ABOUT THIS EXERCISE: Needed from the data below: all lines that contain the word "computer".

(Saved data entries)
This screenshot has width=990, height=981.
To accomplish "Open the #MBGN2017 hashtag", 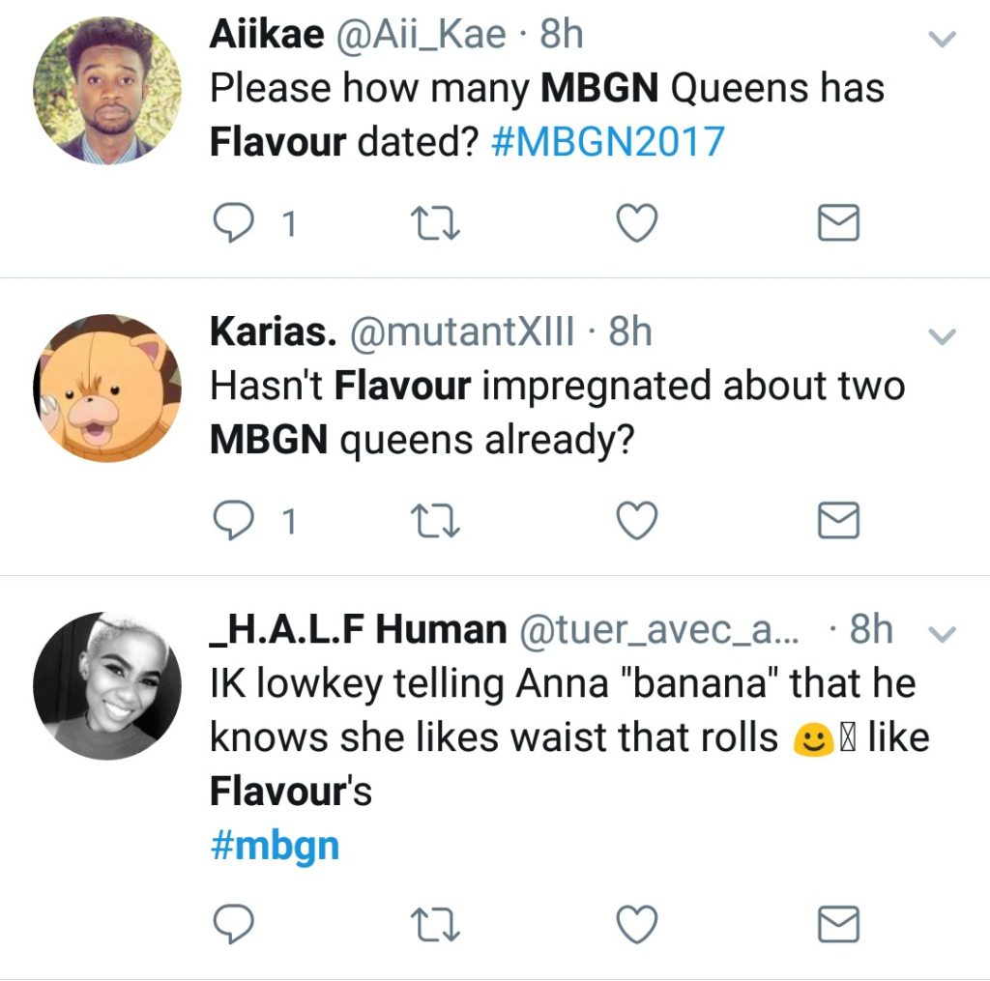I will (x=607, y=141).
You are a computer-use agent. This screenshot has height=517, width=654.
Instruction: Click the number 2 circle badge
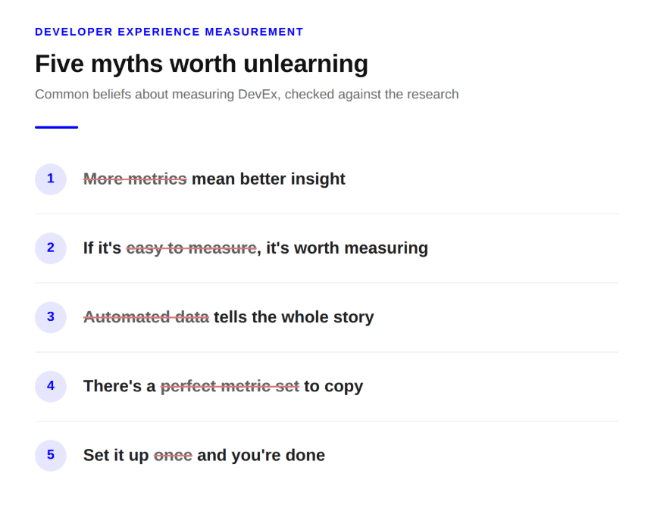click(51, 248)
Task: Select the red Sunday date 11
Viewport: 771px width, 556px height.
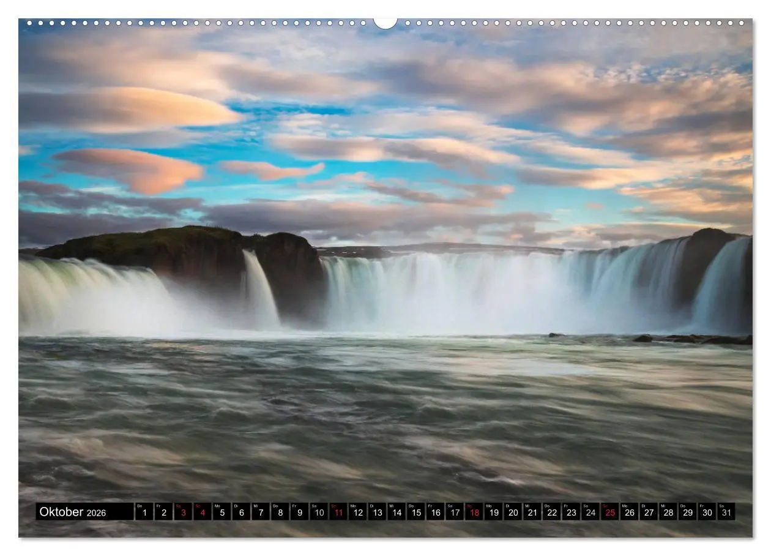Action: coord(338,512)
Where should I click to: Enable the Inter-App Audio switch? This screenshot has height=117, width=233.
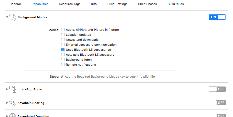pos(217,89)
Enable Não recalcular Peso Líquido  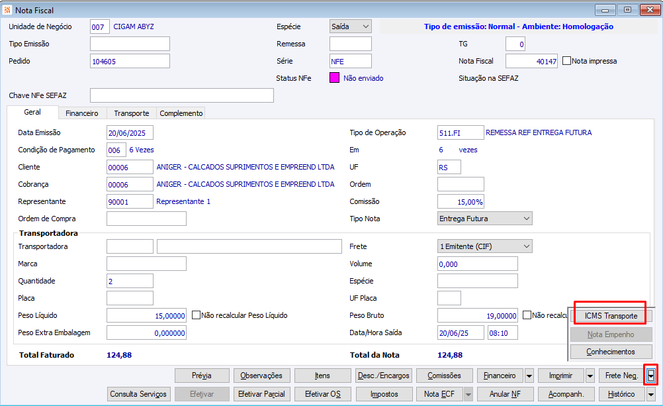(x=196, y=315)
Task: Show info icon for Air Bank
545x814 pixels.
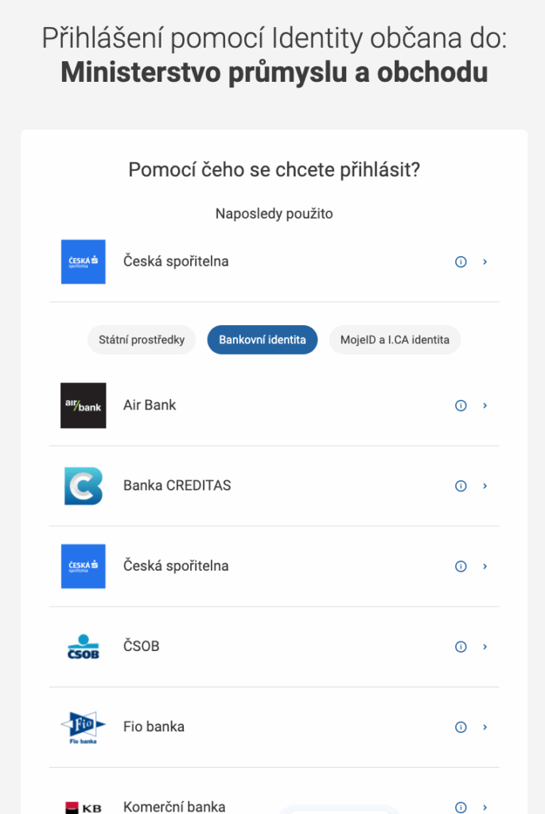Action: click(460, 405)
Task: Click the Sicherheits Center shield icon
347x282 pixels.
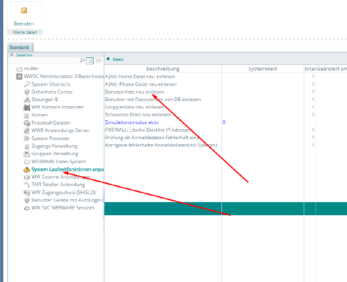Action: (x=27, y=92)
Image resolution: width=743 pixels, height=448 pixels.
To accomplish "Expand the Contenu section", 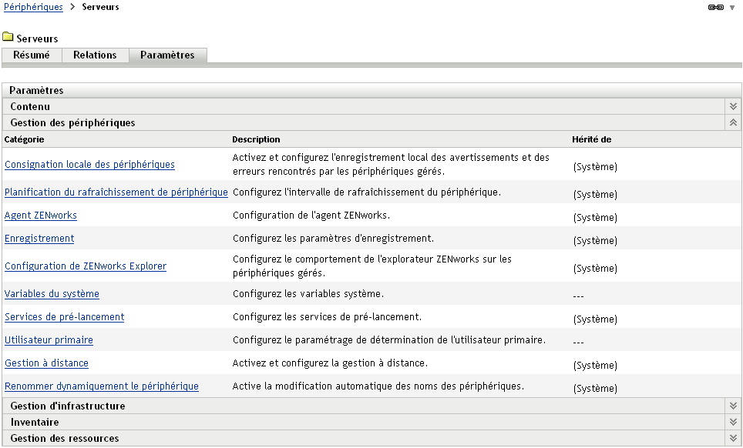I will pos(732,106).
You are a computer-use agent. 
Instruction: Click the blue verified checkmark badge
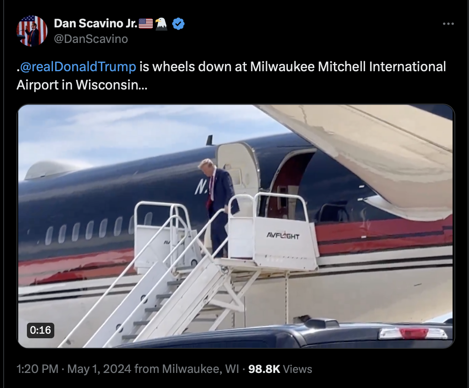pyautogui.click(x=178, y=24)
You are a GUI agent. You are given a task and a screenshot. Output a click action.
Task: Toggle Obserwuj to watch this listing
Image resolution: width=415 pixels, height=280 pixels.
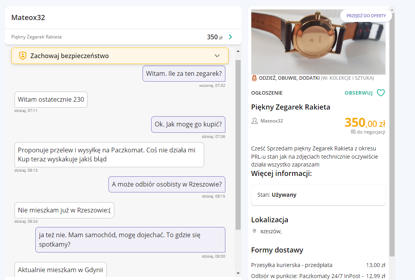click(x=358, y=93)
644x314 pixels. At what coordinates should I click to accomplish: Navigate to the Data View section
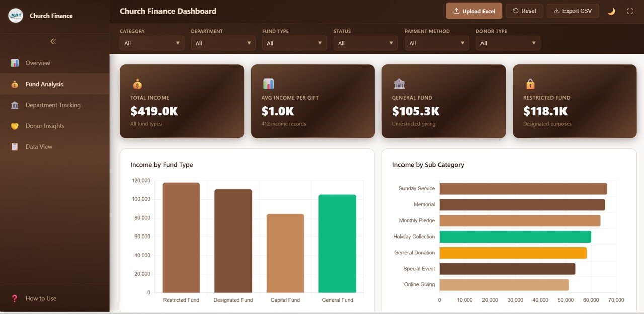39,146
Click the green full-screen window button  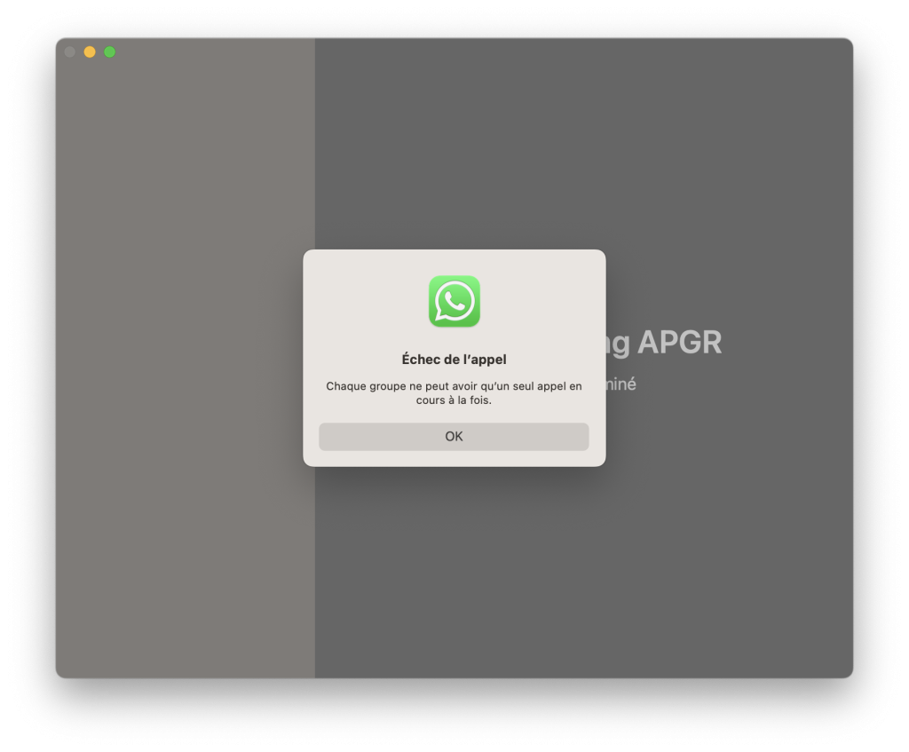[110, 51]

ANSWER BOX:
You are a computer-use agent. This screenshot has height=517, width=654.
You are a computer-use agent. 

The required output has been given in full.